The Company utilizes fair value measurements to record fair value adjustments to certain assets and to determine fair value disclosures. AFS securities are recorded at fair value on a recurring basis. Additionally, from time to time, the Company may be required to record at fair value other assets on a nonrecurring basis such as loans held for investment and certain other assets. These nonrecurring fair value adjustments typically involve application of lower of cost or market accounting or write-downs of individual assets.
Under FASB ASC Topic 820, the Company groups assets and liabilities at fair value in three levels, based on the markets in which the assets and liabilities are traded, and the reliability of the assumptions used to determine the fair value. These hierarchy levels are:
Level 1 inputs - Unadjusted quoted prices in active markets for identical assets or liabilities that the entity has the ability to access at the measurement date.
Level 2 inputs - Inputs other than quoted prices included in Level 1 that are observable for the asset or liability, either directly or indirectly. These might include quoted prices for similar assets and liabilities in active markets, and inputs other than quoted prices that are observable for the asset or liability, such as interest rates and yield curves that are observable at commonly quoted intervals.

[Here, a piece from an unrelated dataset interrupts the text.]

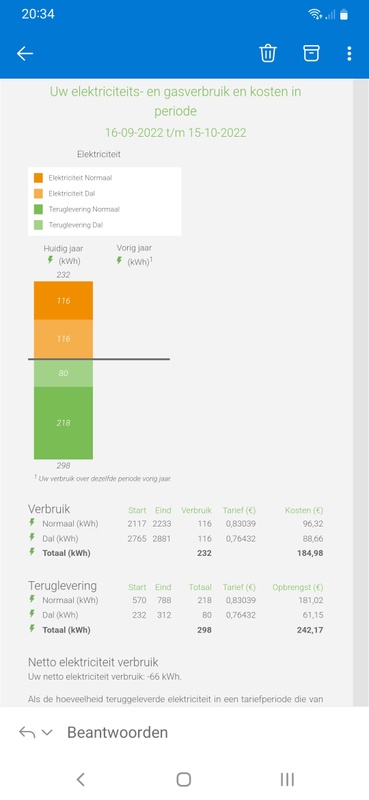The height and width of the screenshot is (800, 369).
Task: Open the three-dot more options menu
Action: [349, 54]
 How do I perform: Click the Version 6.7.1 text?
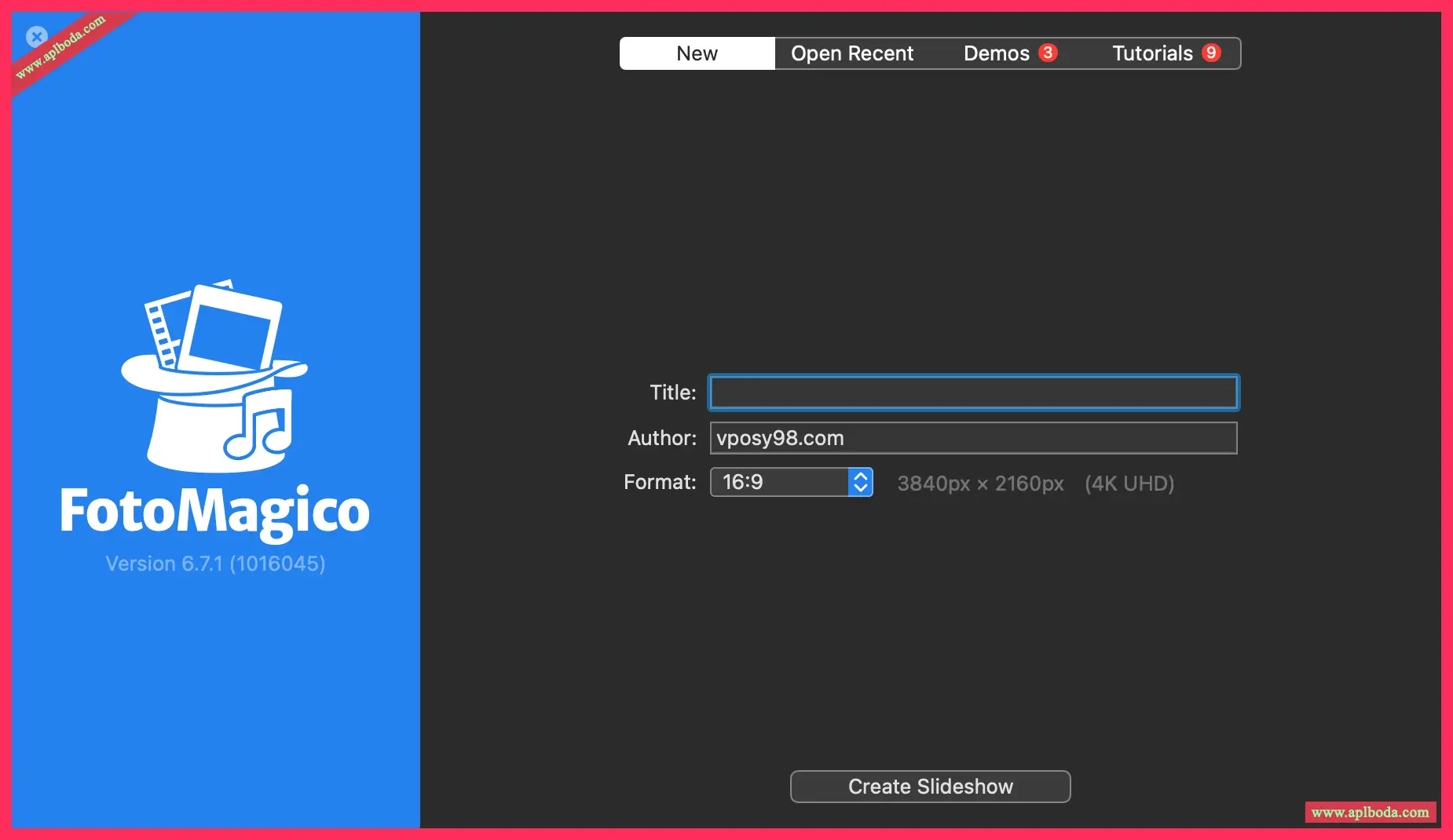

Level 3 inputs - Unobservable inputs for determining the fair values of assets or liabilities that reflect an entity’s own assumptions about the assumptions that market participants would use in pricing the assets or liabilities.
Transfers between levels of the fair value hierarchy are recognized on the actual date of the event or circumstances that caused the transfer, which generally coincides with the Company’s quarterly valuation process. Intra-quarter transfers in and out of level 3 assets and liabilities recorded at fair value on a recurring basis are disclosed. There were no such transfers during the quarter ended March 31, 2022 or the year ended December 31, 2021.
Following is a description of valuation methodologies used for assets and liabilities recorded at fair value:
Securities Available for Sale
AFS investment securities are recorded at fair value on a recurring basis. Standard inputs include quoted prices, if available. If quoted prices are not available, fair values are measured using independent pricing models or other model-based valuation techniques such as the present value of future cash flows, adjusted for the security’s credit rating, prepayment assumptions and other factors such as credit loss assumptions. Level 1 securities include those traded on an active exchange, such as the New York Stock Exchange, Treasury securities that are traded by dealers or brokers in active over-the-counter markets and money market funds. Level 2 securities include mortgage-backed securities issued by government sponsored entities (“GSEs”), municipal bonds and corporate debt securities. Securities classified as Level 3 include asset-backed securities in less liquid markets.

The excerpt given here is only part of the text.